Barbour County's school board voted unanimously Monday to close two low-enrollment elementary schools at the end of the upcoming 2016-17 school year.
If the West Virginia Board of Education gives final approval for the closures, students in the attendance areas for Mount Vernon Elementary and Volga-Century Elementary will start attending Philippi Elementary in the 2017-18 school year.
According to Barbour school system documents explaining the arguments for the closure, Mount Vernon's enrollment has dropped from 115 students to 57 over roughly the past decade, and 18 of those 57 kids in the last school year were transfers from other attendance areas. While the state School Building Authority prefers an 85 percent utilization rate for school buildings, Mount Vernon's rate was 34 percent.
Volga-Century's enrollment declined from 109 students to 37 over the last decade, with enrollment projected to further drop to 31 in the upcoming school year. Sixteen of the students last school year weren't from Volga-Century's attendance area, and the school had an 18 percent utilization rate.
Barbour schools Superintendent Jeff Woofter said the low enrollment was a major reason he recommended the closures. He also said budget constraints forced the schools to have combined classrooms for the first and second graders and the third and fourth graders. Only the schools' kindergartners had their own classrooms.
"Third grade, for instance, may have seven kids in one of those schools, and we just couldn't afford to have a teacher for so few students," Woofter said.
The school system projects saving about $391,000 annually by closing the schools, which need major renovations.
"We all love our county, but people are not moving here, it's getting tougher and tougher and we're losing population," said school board President Eric Ruf, who also said the schools' academic performance was starting to slip.
He said coal mines have closed over the past decade and the oil and gas industry's activity has seemed to level off, and Alderson-Broaddus University students also don't seem to settle in the community.
Ruf said he was part of a unanimous board vote a couple years ago not to close the schools, despite a past superintendent's recommendation. He said the savings projected at the time for closing the schools didn't seem realistic, there was more community pushback against the closures and the board felt there could be other options.
He said the school system considered reconfiguring school attendance zones and consolidating the two schools into each other. It added kindergarten to Volga-Century to try to boost enrollment, and the school system also spent about $461,000 to replace the roofs at both schools in 2014-15.
Ruf said there was no intention of closing the schools at that time, and said the roofs dated to the 1979 construction of the buildings, were leaking and could no longer be patched.
He said the school system also hoped to get School Building Authority money to replace the schools' circa 1979 heating, ventilation and air conditioning systems, for which parts are no longer being made, but SBA guidelines are not to provide funding to school buildings with under 60 percent utilization rates.

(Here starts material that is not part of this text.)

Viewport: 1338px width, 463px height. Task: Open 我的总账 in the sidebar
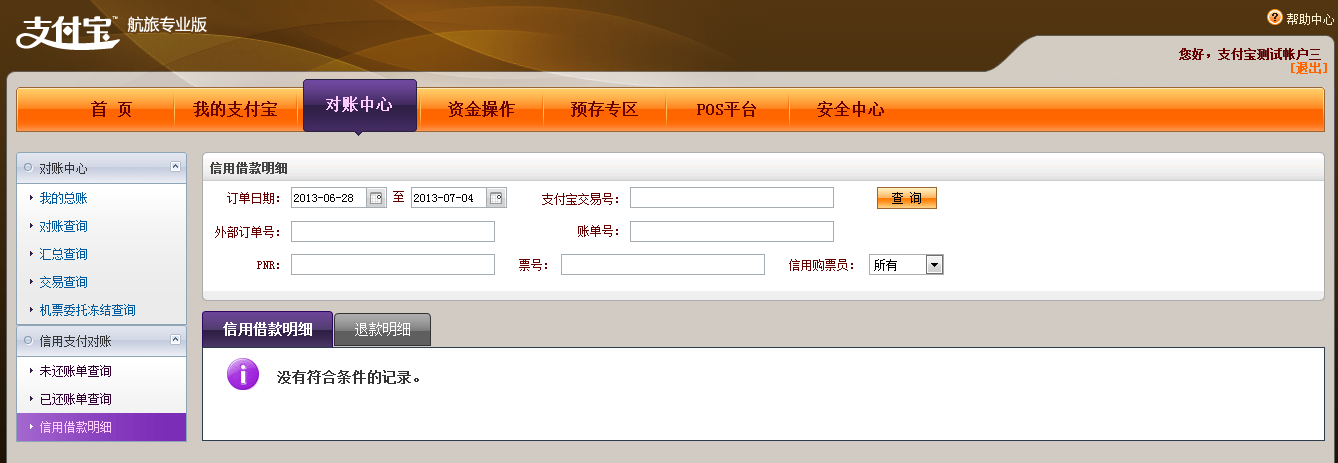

"We ended up right back where we were," Ruf said of board members' decision to close the schools. "... It's not a decision we took lightly. It's not one any one of us wanted to have to make."
The school system also says the consolidations would help improve transportation and food service issues. Meals for Mount Vernon and Volga-Century kids currently are prepared by cooks working at other school facilities.
Ruf said not every former Mount Vernon or Volga-Century student will have a shorter bus ride to Philippi Elementary - where some students attending Mount Vernon and Volga-Century are currently bussed before being sent to their final destinations - but average transportation times will decrease. Philippi Elementary is about 9 miles from both schools.